Judge: Steve & Barry's can pay Venus Williams
today Aug 6, 2008
By Emily Chasan
NEW YORK (Reuters) - Bankrupt apparel chain Steve & Barry's LLC can pay tennis star Venus Williams under the terms of her clothing line contract, a U.S. bankruptcy judge said on Tuesday.
Steve & Barry's, which plans to sell itself at an auction later this month, can pay Williams the $250,000 owed to her under a license agreement, provided she makes certain assurances, Judge Allan Gropper said at a court hearing in Manhattan.
Steve & Barry's was seeking to make $625,000 in payments to Williams, professional surfer Laird Hamilton and basketball player Ben Wallace for their license agreements, but Gropper said the company should wait at least two weeks until its sale procedures are approved.
He said the payment to Williams could be made now as she is expected to wear Steve & Barry's apparel while competing in the Olympic Games in Beijing over the next few weeks. Williams wore designs from her Steve & Barry's "Eleven" clothing line when she won the Wimbledon singles title a month ago.

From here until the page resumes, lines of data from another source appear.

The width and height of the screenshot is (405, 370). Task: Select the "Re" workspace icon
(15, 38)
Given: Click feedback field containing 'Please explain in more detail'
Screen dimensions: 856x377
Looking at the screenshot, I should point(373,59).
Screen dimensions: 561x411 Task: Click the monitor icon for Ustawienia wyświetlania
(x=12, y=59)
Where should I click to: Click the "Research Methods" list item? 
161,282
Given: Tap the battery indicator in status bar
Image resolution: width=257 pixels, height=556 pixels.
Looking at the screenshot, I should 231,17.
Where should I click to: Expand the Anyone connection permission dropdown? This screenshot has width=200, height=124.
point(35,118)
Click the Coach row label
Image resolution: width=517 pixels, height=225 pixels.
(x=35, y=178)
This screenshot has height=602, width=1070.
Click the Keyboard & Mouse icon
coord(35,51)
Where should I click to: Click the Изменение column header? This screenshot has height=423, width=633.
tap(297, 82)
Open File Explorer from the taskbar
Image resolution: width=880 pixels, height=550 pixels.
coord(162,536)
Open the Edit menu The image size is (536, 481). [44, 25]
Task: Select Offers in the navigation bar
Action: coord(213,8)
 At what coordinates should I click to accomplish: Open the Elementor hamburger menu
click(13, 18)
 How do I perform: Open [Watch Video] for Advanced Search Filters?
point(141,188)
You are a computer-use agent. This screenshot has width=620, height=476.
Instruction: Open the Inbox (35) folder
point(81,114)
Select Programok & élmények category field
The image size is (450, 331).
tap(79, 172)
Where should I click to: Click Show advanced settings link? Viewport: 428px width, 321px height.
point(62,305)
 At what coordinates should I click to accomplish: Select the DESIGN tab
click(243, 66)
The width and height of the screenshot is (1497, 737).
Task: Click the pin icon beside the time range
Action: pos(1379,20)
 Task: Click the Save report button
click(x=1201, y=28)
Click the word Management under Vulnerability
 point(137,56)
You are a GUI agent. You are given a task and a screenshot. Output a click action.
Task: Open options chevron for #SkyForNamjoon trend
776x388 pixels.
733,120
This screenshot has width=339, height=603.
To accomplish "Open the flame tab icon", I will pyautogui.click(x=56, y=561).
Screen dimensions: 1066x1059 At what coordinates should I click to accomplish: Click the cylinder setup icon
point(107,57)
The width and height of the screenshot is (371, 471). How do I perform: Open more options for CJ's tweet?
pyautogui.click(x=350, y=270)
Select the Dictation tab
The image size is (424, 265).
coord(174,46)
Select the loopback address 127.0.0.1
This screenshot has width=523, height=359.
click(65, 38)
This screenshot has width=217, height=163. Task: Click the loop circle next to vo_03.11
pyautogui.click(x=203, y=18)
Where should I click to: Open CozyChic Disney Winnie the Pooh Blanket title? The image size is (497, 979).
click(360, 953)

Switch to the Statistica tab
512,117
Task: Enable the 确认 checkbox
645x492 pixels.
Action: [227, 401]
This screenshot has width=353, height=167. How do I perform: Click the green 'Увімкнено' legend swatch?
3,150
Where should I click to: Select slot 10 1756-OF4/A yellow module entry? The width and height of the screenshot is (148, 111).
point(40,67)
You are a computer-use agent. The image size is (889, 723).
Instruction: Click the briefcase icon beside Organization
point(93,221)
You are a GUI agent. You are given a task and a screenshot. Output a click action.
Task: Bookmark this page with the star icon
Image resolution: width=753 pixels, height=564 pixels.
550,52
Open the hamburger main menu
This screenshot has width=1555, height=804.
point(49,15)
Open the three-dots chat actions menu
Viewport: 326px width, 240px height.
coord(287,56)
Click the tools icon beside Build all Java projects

Gropper said he would allow the other two celebrities to submit further proof that they needed to be paid more urgently. He said all the celebrities, including Williams, would have to show that Steve & Barry's would benefit from something other than "amorphous good will" by paying the celebrities now.
Celebrity-licensed clothing at Steve & Barry's accounted for 41 percent of the chain's in-store sales year-to-date, a lawyer for the company, Shai Waisman, said at the hearing.
The company also sells clothing lines created by actresses Sarah Jessica Parker and Amanda Bynes, but neither was a part of the Tuesday proceeding.
The 276-store chain filed for bankruptcy protection in July citing tight credit markets, higher costs and a decline in consumer spending that left it unable to pay its debts.
On Monday the company said Bay Harbour Management had agreed to become the firm's "stalking horse" bidder with an offer to purchase the company as a going concern for $163 million. The bid allows Bay Harbour to make the first offer at the company's auction for its assets later this month.